In the records below, copy out each line that contains the word "resolution".

_Records from a pointing dataset_:
§ §

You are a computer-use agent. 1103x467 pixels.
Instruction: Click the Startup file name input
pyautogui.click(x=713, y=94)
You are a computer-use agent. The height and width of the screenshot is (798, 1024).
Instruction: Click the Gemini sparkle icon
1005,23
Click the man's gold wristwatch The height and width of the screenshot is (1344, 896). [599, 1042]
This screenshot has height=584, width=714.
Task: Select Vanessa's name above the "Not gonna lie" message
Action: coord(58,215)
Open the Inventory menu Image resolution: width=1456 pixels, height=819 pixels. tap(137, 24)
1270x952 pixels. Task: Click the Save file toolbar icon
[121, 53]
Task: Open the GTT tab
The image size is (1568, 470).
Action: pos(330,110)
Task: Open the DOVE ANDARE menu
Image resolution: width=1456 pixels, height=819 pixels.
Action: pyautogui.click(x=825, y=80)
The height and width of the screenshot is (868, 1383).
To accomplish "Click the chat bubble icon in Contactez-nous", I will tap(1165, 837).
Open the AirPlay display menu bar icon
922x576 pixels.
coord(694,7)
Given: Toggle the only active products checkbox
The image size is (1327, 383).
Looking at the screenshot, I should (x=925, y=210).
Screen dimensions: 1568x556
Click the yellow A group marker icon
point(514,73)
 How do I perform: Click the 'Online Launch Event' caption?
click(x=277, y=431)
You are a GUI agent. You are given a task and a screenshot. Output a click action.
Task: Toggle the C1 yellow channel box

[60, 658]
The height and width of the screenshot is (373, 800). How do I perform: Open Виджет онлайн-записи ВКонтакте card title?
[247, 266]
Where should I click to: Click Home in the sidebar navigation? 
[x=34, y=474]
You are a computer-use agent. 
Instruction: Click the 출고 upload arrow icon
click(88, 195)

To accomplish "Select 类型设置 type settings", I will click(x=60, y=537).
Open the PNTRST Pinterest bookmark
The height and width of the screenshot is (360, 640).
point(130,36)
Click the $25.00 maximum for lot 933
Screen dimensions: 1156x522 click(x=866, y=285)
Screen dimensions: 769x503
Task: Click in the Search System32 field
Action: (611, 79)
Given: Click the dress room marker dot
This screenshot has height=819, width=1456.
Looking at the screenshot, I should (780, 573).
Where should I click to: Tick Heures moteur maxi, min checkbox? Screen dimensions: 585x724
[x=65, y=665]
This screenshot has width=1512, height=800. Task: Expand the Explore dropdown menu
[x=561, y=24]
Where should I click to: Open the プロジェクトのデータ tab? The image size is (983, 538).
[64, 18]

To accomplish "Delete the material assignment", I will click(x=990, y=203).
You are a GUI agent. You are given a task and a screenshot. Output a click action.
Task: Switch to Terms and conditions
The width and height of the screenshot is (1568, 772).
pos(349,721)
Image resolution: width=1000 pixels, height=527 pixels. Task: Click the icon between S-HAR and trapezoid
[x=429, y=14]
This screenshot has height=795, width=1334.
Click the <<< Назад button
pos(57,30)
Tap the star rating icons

§ §

_Response_:
Open the Inventory menu Image resolution: width=1456 pixels, height=819 pixels. tap(137, 24)
Image resolution: width=1456 pixels, height=819 pixels.
Image resolution: width=1000 pixels, height=527 pixels. Task: Click the icon between S-HAR and trapezoid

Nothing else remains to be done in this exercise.